You can change the public class to the interface and all other parts of the program will only know about the interface. Here's some sample code to illustrate this:

public interface IFacade
{
    void DoSomething();
}

internal class FacadeImpl : IFacade
{
    public FacadeImpl(Alfa alfa, Bravo bravo)
    {
    }

    public void DoSomething()
    {
    }
}

internal class Alfa
{

}

internal class Bravo
{

}

I can see three solutions, none real good. You might want to combine them in someway. But...

First, put some simple parameters (numeric, perhaps) in the constructor that let the caller say what he wants to do, and that the new public class instance can use to grab internal class objects (to self-inject). (You could use special public classes/interfaces used solely to convey information here too.) This makes for an awkward and limited interface, but is great for encapsulation. If the caller prefers adding a few quick parameters to constructing complex injectable objects anyway this might work out well. (It's always a drag when a method wants five objects of classes you never heard of before when the only option you need, or even want, is "read-only" vs "editable".)

Second, you could make your internal classes public. Now the caller has immense power and can do anything. This is good if the calling code is really the heart of the system, but bad if you don't quite trust that code or if the caller really doesn't want to be bothered with all the picky details.

Third, you might find you can pull some classes from the calling code into your assembly. If you're really lucky, the class making the call might work better on the inside (hopefully without reintroducing this problem one level up).

Response to comments:

As I understand it, you have a service calling a method in a public class in your business layer. To make the call, it needs objects of other classes in the business layer. These other classes are and should be internal. For example, you want to call a method called GetAverage and pass it an instance of the (internal) class RoundingPolicy so it knows how to round. My first answer is that you should take an integer value instead of a class: a constant value such as ROUND_UP, ROUND_DOWN, NEAREST_INTEGER, etc. GetAverage would then use this number to generate the proper RoundingPolicy instance inside the business layer, keeping RoundingPolicy internal.

My first answer is the one I'm suggesting. However, it gives the service a rather primitive interface, so my second two answers suggest alternatives.

The second answer is actually what you are trying to avoid. My thinking was that if all those internal classes were needed by the service, maybe there was no way around the problem. In my example above, if the service is using 30 lines of code to construct just the right RoundingPolicy instance before passing it, you're not going to fix the problem with just a few integer parameters.
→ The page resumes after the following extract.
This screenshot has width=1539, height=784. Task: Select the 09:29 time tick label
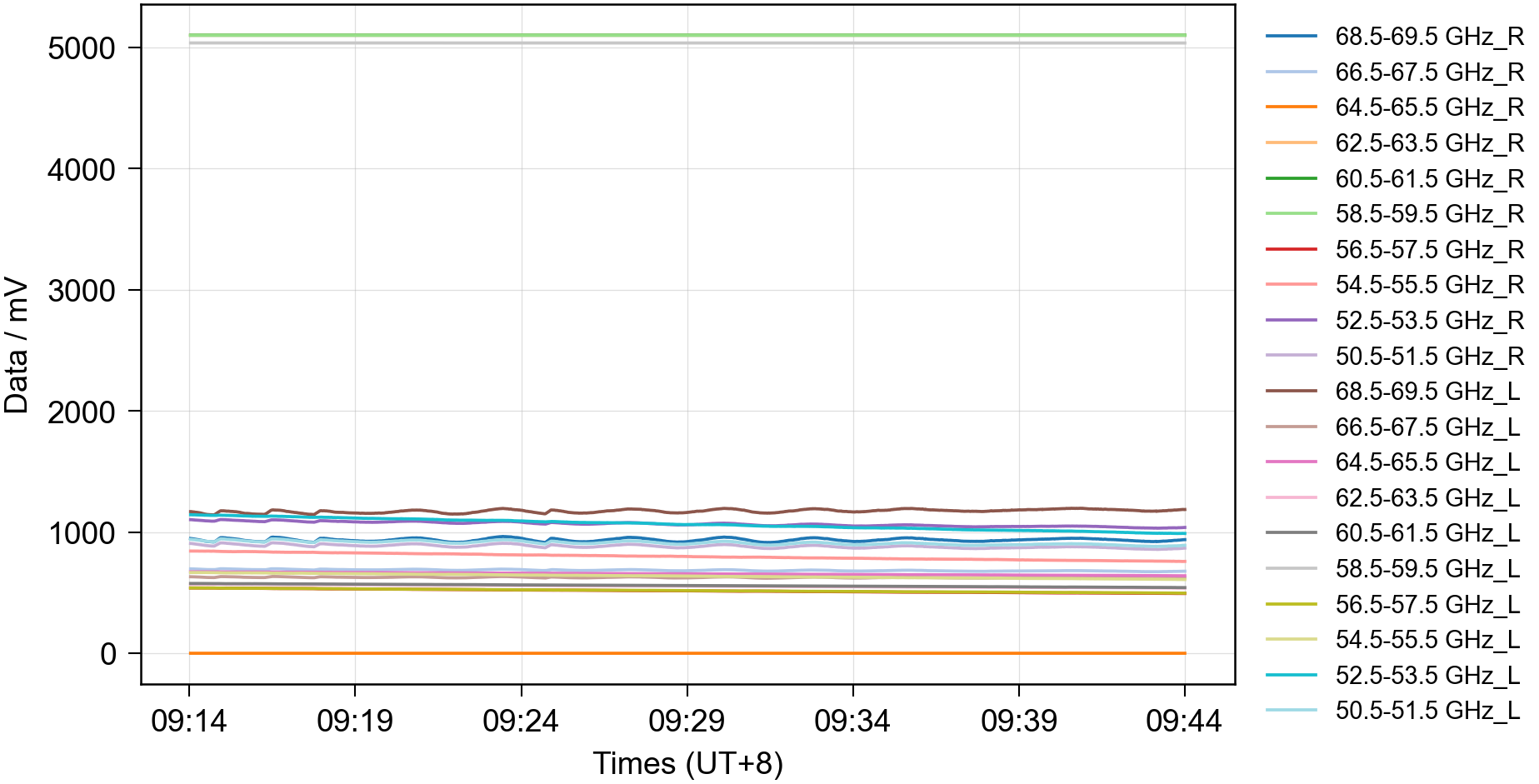[x=687, y=721]
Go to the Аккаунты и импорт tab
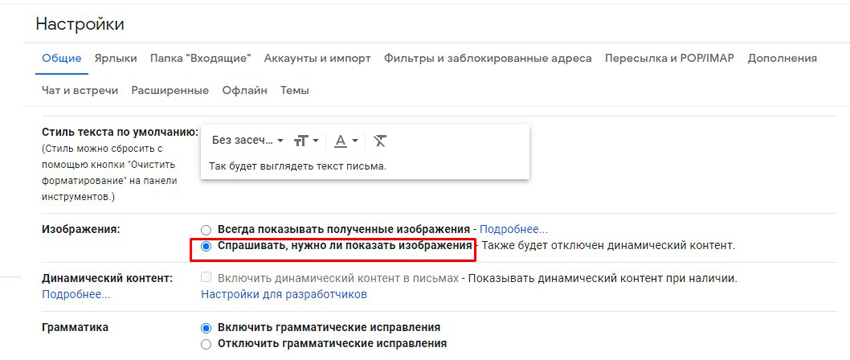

You'd need to give the overall design a lot of thought.

The third answer is a forlorn hope, but you might find that the calling code is doing work that could just as easily be done inside the business layer. This is actually similar to my first answer. Here, however, the interface might be more elegant. My first answer limits what the service can do. This answer suggests the service doesn't want to do much anyway; it's always using one identical RoundingPolicy instance, so you don't even need to pass a parameter.

I may not fully understand your question, but I hope there's an idea here somewhere that you can use.

Still more: Forth Answer:

I considered this a sort of part of my first answer, but I've thought it through and think I should state it explicitly.

I don't think the class you're making the call to needs an interface, but you could make interfaces for all the classes you don't want to expose to the service. IRoundingPolicy, for instance. You will need some way to get real instances of these interfaces, because new IRoundingPolicy() isn't going to work. Now the service is exposed to all the complexities of the classes you were trying to hide (down side) but they can't see inside the classes (up side). You can control exactly what the service gets to work with--the original classes are still encapsulated. This perhaps makes a workable version of my second answer. This might be useful in one or two places where the service needs more elaborate options than my first answer allows.